In a total reversal of his prior plans, Goldman Sachs’ CEO David Solomon appears set to unveil a major restructuring to the banks organizational structure.

 

The Wall Street Journal reports that the bank will split into three units.

According to people familiar with the matter, the Wall Street giant plans to once again combine its expanded asset management and private wealth businesses into one unit run by Marc Nachmann; and will also fuse its investment-banking and trading operations under one group run by Dan Dees, Jim Esposito and Ashok Varadhan.

However, most notably the money-losing consumer units will be broken up with Marcus, Goldman’s direct consumer-banking arm, to be part of the asset- and wealth-management unit; while the bank’s portfolio of FinTech platforms, specialty lender GreenSky, and its ventures with Apple and GM, will be hived off into a third division called Platform Solutions.

This may be due to the mounting losses from that group of companies as we noted previously, Goldman’s credit-card losses are soaring “well above subprime lender” peers.

 

Tomorrow’s earnings may shine a brighter light on that trend.
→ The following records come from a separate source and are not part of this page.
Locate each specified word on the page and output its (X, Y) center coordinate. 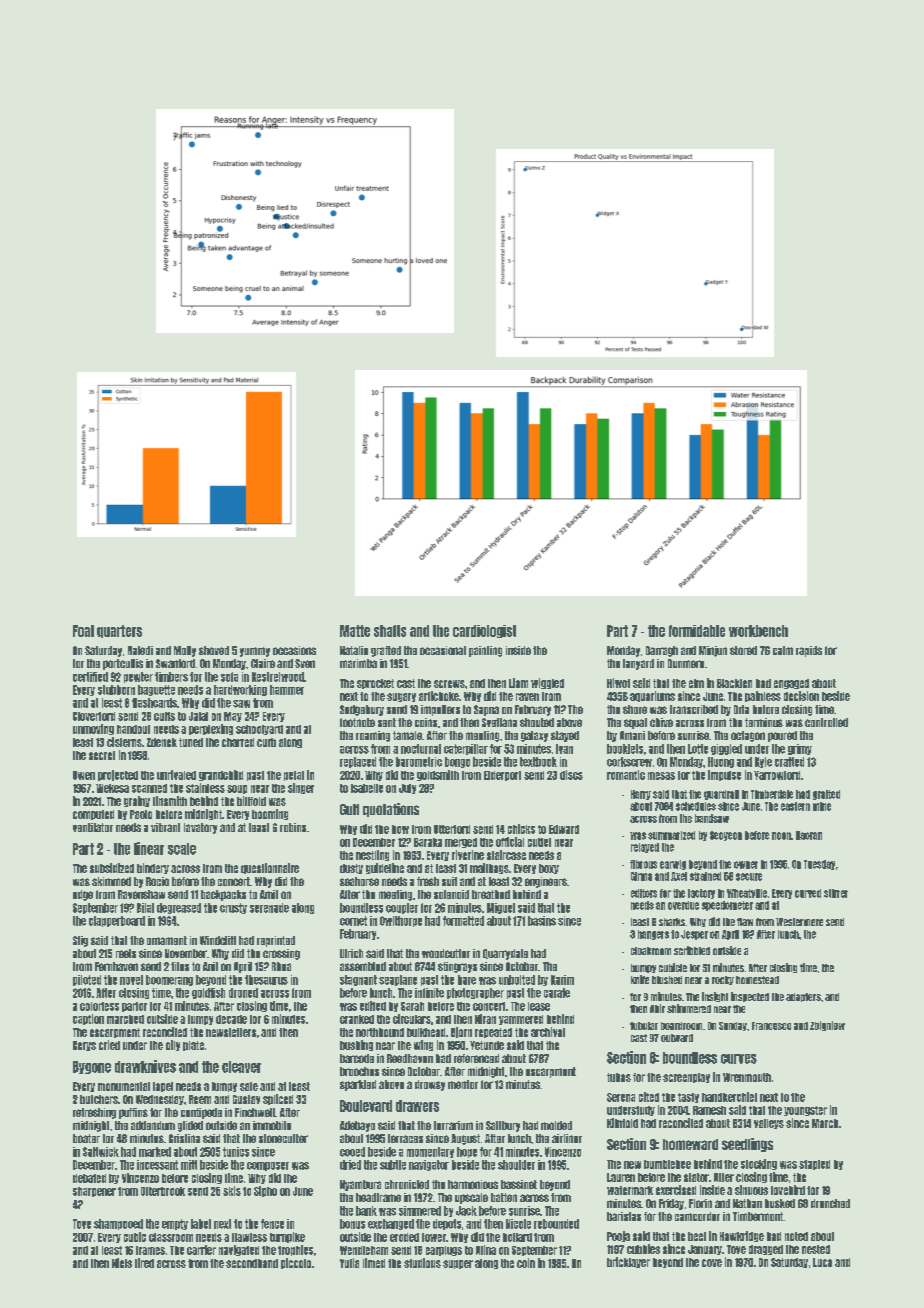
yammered (521, 1020)
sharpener (94, 1192)
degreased (179, 908)
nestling (372, 855)
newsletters (231, 1032)
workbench (758, 631)
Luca (822, 1262)
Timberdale (772, 794)
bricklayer (628, 1262)
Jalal (198, 716)
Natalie (354, 650)
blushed (667, 980)
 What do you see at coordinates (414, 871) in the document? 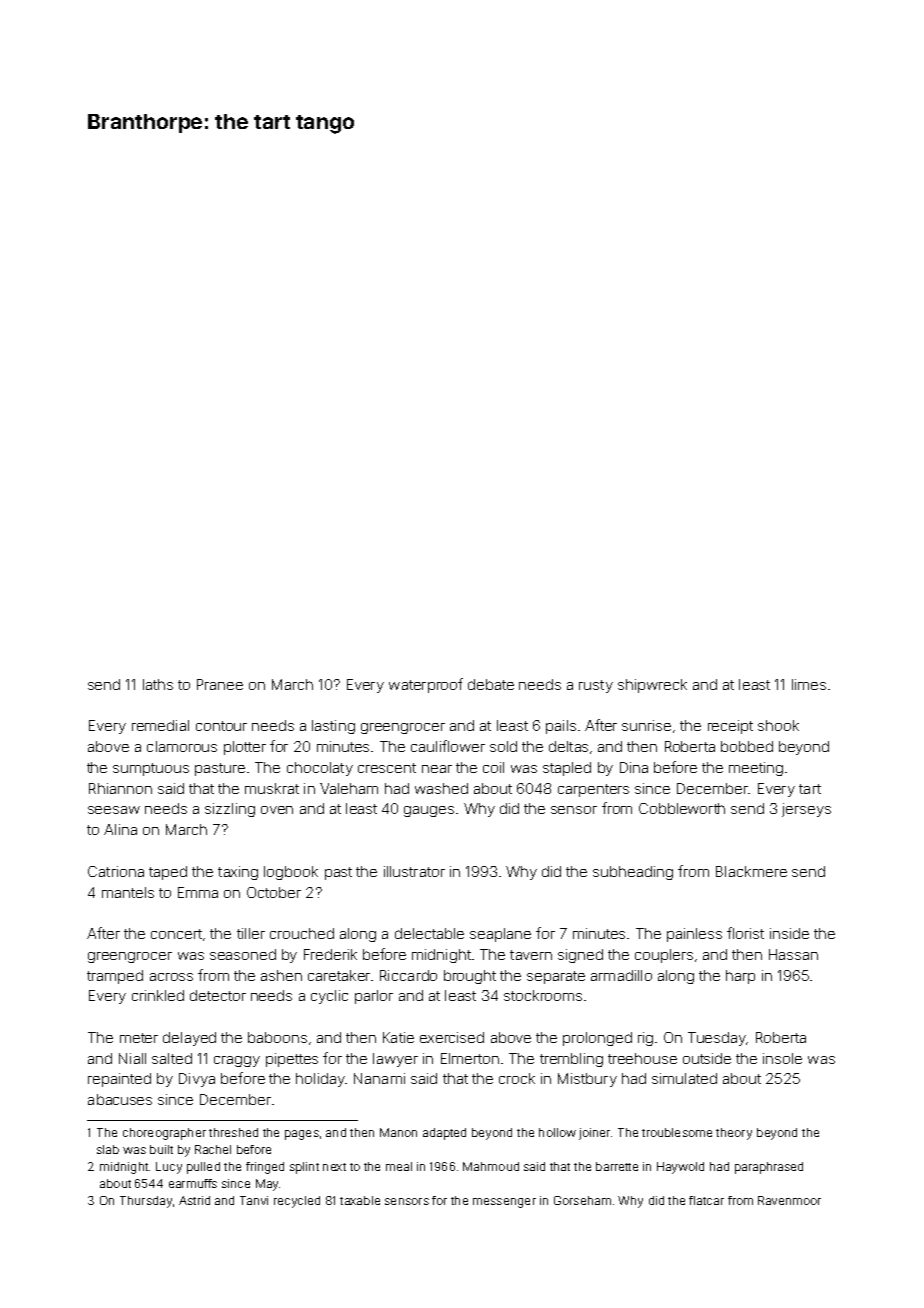
I see `illustrator` at bounding box center [414, 871].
A major reorganization of Goldman Sachs, including the combination of its investment-banking and trading operations, would help the bank optimize and improve overall efficiency, according to Wells Fargo analyst Mike Mayo.
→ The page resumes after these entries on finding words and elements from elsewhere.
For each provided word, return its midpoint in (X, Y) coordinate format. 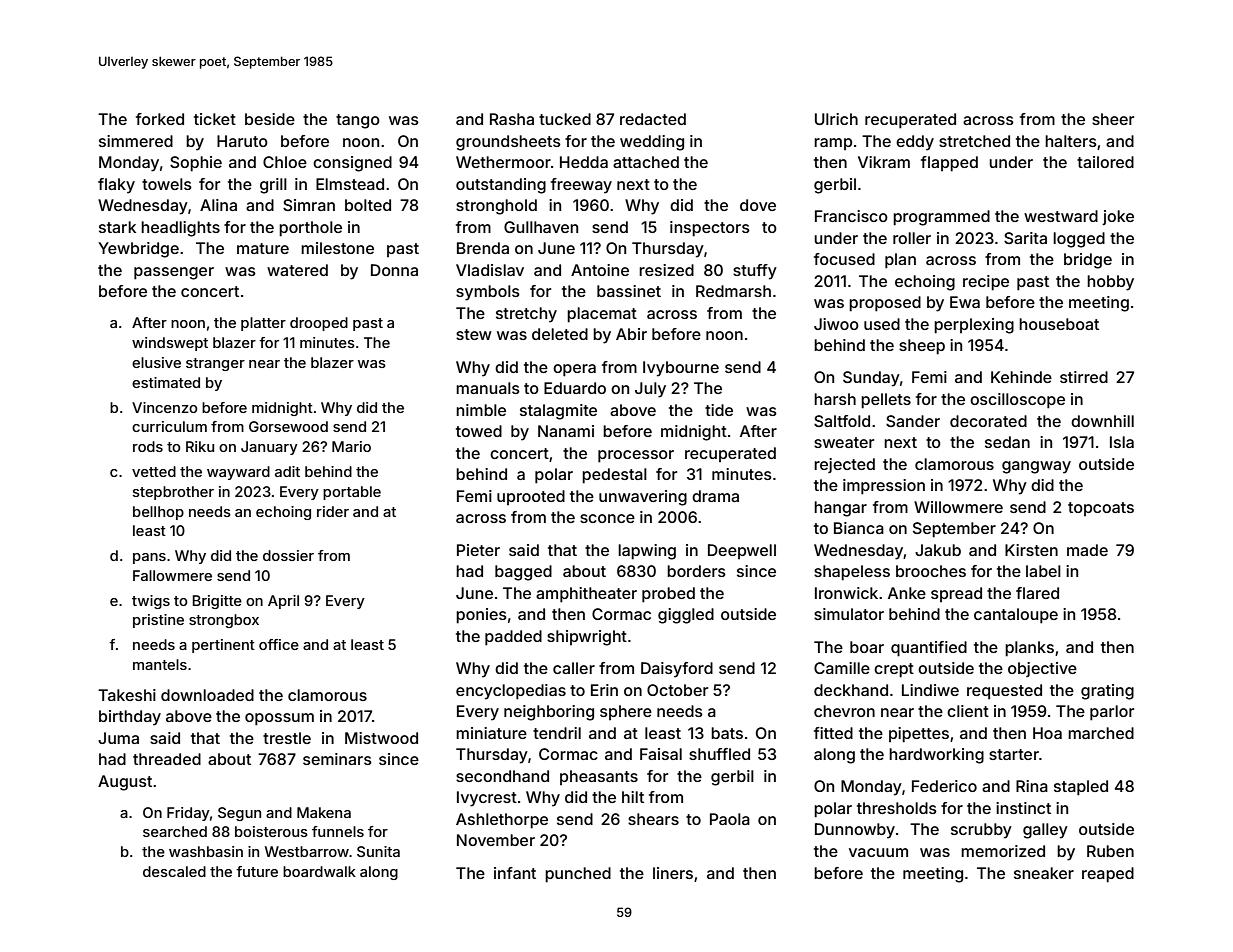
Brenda (483, 248)
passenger (174, 273)
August (125, 783)
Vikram (884, 162)
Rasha (512, 119)
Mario (351, 446)
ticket (215, 119)
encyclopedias (511, 692)
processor (636, 456)
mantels (160, 664)
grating (1107, 692)
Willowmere (958, 507)
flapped (949, 164)
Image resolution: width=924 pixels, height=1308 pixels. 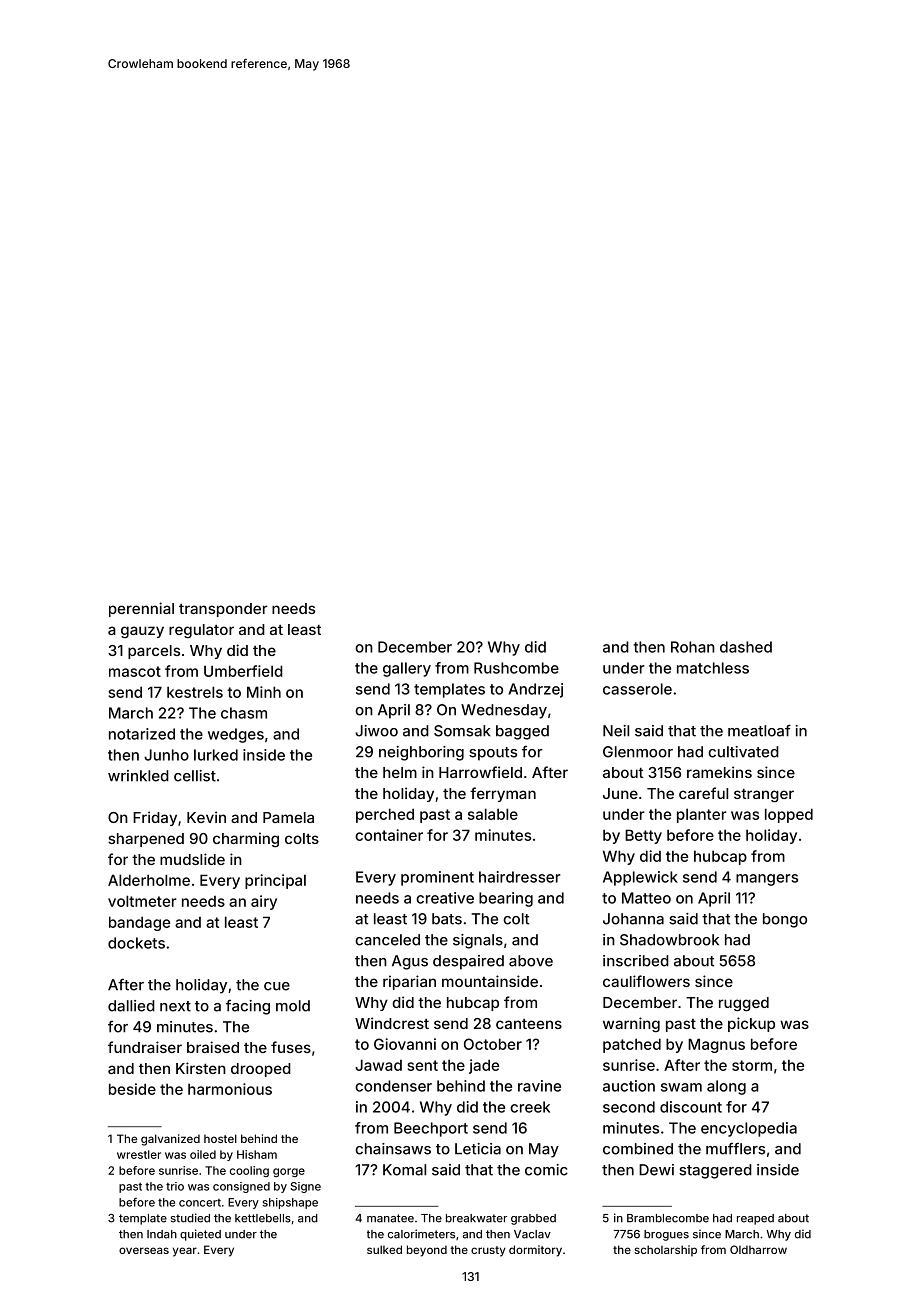 What do you see at coordinates (752, 1065) in the page?
I see `storm` at bounding box center [752, 1065].
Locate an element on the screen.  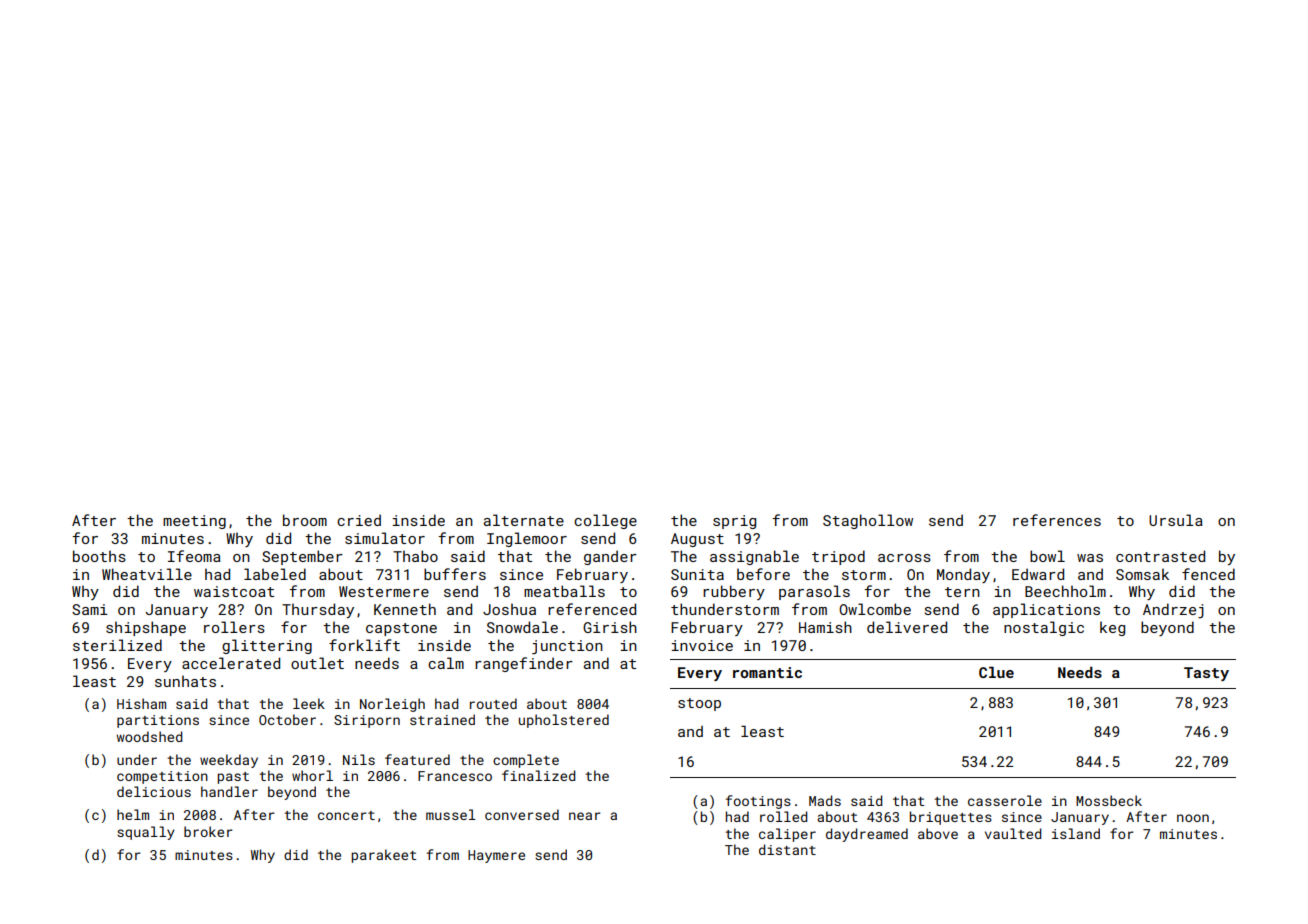
woodshed is located at coordinates (149, 736).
“A move such as this can provide more potential to better optimize the company and help GS better orient toward meeting its target to improve efficiency and continue its decade-long transition from a broker to a more efficient global bank,” Mayo wrote in a note to clients.

Additionally, Mayo added that he would like an update on its consumer banking business, as it “takes up a disproportionate amount of mindshare” given its relatively smaller size.

So, in summary, is CEO Solomon implicitly creating a good-bank (trading, asset/wealth management, and IB) / bad-bank (fintech) framework?